* [What you have to do] In the article on the artificial cell membrane, what position does Neal Devaraj hold at UC San Diego?

* [Extracted text]
Scientists led by an Indian-origin researcher have designed and synthesised an artificial cell membrane capable of sustaining continual growth, just like a living cell.

The team at the University of California, San Diego said the achievement will allow scientists to more accurately replicate the behaviour of living cell membranes, which until now have been modelled only by synthetic cell membranes without the ability to add new phospholipids.

“The membranes we created, though completely synthetic, mimic several features of more complex living organisms, such as the ability to adapt their composition in response to environmental cues,” said Neal Devaraj, an assistant professor of chemistry and biochemistry at UC San Diego who headed the research team.

“Many other scientists have exploited the ability of lipids to self-assemble into bi-layer vesicles with properties reminiscent of cellular membranes, but until now no one has been able to mimic nature’s ability to support persistent phospholipid membrane formation,” he explained.

“We developed an artificial cell membrane that continually synthesises all of the components needed to form additional catalytic membranes,” he said. The scientists said that to develop the growing membrane they substituted a “complex network of biochemical pathways used in nature with a single autocatalyst that simultaneously drives membrane growth.”

In this way, they added, “our system continually transforms simpler, higher-energy building blocks into new artificial membranes.” “Our results demonstrate that complex lipid membranes capable of indefinite self-synthesis can emerge when supplied with simpler chemical building blocks,” said Devaraj.

“Synthetic cell membranes that can grow like real membranes will be an important new tool for synthetic biology and origin of life studies,” he said.

* [Supplied data]
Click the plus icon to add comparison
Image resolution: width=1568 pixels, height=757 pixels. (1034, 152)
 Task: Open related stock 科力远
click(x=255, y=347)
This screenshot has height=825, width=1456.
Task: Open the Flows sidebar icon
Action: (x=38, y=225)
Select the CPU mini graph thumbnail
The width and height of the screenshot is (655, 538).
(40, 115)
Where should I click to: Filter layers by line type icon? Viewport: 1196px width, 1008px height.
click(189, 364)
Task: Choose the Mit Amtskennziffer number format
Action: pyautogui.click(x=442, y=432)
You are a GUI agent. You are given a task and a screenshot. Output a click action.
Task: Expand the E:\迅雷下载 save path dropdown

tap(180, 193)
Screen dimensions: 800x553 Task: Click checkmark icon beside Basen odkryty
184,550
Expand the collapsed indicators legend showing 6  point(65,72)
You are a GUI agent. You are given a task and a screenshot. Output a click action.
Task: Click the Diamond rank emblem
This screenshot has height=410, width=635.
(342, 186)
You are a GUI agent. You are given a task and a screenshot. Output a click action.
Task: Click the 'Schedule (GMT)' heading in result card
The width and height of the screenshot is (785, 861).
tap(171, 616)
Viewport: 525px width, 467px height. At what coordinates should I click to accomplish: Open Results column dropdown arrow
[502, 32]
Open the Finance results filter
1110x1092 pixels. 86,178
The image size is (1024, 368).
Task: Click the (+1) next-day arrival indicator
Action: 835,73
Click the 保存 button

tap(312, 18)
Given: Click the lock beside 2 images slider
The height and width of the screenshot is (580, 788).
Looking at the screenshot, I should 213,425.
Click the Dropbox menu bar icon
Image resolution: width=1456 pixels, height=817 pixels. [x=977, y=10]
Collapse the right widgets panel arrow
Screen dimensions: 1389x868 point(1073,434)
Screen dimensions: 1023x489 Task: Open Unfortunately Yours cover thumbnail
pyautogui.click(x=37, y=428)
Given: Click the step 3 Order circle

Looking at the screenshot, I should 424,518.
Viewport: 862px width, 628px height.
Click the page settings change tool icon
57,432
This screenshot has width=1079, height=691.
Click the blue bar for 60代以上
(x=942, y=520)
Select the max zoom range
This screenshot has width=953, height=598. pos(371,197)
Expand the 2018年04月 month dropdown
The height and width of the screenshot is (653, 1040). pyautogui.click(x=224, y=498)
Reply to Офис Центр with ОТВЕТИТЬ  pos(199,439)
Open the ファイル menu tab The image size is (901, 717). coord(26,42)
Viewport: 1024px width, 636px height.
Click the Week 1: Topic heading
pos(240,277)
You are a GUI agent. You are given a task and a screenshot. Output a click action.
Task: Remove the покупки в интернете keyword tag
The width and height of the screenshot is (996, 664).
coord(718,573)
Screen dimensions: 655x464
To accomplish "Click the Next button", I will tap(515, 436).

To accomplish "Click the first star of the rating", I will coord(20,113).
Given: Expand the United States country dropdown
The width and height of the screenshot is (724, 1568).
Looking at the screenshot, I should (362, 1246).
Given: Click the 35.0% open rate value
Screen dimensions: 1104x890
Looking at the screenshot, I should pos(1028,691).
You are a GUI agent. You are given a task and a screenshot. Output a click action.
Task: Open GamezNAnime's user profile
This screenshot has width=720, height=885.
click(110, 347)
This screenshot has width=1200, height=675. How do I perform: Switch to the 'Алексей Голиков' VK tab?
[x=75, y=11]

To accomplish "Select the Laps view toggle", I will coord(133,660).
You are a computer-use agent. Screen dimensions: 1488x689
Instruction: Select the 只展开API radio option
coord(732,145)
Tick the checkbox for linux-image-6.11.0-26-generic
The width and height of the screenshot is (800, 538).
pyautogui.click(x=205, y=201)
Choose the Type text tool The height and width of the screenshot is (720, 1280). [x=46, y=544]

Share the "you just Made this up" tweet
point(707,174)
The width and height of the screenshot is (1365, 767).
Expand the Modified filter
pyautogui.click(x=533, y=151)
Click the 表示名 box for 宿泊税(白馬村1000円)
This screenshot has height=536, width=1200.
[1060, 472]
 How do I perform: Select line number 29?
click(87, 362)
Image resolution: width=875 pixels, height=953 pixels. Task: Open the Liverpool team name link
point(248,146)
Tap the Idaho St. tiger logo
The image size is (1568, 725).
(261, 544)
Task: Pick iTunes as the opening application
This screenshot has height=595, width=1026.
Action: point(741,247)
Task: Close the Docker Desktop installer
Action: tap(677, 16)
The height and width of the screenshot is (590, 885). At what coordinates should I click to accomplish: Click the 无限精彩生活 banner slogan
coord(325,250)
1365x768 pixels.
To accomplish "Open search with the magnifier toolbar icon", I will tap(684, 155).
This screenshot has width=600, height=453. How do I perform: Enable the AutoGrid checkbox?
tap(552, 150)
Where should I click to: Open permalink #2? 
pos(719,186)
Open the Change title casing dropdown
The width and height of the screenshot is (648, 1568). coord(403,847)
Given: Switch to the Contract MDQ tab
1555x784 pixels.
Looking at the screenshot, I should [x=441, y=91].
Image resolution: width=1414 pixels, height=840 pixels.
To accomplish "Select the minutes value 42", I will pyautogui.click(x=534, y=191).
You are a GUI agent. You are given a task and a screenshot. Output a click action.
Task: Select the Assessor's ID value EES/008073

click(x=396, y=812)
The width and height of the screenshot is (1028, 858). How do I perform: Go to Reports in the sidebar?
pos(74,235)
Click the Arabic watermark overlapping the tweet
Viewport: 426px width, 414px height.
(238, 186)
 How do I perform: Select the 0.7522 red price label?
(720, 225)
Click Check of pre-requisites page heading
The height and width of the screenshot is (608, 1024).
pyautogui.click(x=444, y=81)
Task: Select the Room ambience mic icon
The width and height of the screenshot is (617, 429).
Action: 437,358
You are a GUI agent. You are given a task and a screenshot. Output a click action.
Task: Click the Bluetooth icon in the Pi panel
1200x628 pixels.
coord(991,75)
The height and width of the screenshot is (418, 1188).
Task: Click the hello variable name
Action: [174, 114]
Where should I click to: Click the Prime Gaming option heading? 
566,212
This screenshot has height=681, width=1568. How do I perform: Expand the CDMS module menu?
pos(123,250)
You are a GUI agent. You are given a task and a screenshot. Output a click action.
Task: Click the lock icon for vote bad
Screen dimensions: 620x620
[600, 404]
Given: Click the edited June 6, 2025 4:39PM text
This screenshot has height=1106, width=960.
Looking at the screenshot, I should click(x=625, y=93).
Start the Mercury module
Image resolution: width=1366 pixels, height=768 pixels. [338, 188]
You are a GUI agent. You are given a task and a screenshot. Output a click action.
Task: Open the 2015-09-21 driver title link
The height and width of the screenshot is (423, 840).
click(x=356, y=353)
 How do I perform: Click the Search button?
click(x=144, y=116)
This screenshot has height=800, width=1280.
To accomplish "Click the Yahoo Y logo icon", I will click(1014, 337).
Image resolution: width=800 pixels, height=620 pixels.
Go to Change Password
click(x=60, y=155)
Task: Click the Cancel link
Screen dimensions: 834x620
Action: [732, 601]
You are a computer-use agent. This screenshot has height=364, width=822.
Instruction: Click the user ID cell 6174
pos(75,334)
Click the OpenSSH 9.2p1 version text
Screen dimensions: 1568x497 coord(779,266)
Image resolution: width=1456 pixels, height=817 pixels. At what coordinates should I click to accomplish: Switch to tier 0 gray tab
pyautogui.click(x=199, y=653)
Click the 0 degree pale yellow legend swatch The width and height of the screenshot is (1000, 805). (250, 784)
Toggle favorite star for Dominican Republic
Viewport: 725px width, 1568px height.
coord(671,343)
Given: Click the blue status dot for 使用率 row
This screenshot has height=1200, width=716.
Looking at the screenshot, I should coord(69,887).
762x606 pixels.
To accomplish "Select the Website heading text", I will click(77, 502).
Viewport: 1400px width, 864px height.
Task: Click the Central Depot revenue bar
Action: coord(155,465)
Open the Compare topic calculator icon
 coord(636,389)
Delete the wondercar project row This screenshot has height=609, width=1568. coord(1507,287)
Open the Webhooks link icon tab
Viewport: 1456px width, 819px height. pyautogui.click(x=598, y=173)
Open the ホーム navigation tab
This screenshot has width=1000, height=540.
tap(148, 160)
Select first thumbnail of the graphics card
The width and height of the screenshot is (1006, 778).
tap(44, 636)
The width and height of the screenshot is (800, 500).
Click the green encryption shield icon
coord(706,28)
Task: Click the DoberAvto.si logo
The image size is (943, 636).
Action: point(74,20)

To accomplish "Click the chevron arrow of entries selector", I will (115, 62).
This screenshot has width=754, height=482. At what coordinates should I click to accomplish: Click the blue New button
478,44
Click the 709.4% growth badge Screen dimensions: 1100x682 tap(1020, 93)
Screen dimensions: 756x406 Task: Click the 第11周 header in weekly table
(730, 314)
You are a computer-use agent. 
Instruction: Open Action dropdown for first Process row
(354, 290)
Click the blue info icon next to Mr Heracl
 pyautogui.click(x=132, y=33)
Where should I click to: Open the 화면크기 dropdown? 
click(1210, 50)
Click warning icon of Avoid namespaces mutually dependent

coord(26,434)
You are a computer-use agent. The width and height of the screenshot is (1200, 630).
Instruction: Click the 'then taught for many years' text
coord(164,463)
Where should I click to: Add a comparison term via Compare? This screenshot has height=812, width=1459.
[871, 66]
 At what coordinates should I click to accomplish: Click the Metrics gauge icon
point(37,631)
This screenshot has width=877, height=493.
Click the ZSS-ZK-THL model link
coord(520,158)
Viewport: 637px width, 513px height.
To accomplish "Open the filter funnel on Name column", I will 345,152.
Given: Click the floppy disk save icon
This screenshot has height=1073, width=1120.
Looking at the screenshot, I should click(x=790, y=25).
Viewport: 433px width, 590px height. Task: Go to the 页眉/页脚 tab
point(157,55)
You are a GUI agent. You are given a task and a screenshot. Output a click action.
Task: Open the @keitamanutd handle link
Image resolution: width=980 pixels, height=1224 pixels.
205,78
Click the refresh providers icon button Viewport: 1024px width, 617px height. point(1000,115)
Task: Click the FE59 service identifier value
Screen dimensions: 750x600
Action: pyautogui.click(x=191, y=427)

* [Response to the exercise] He is an assistant professor of chemistry and biochemistry.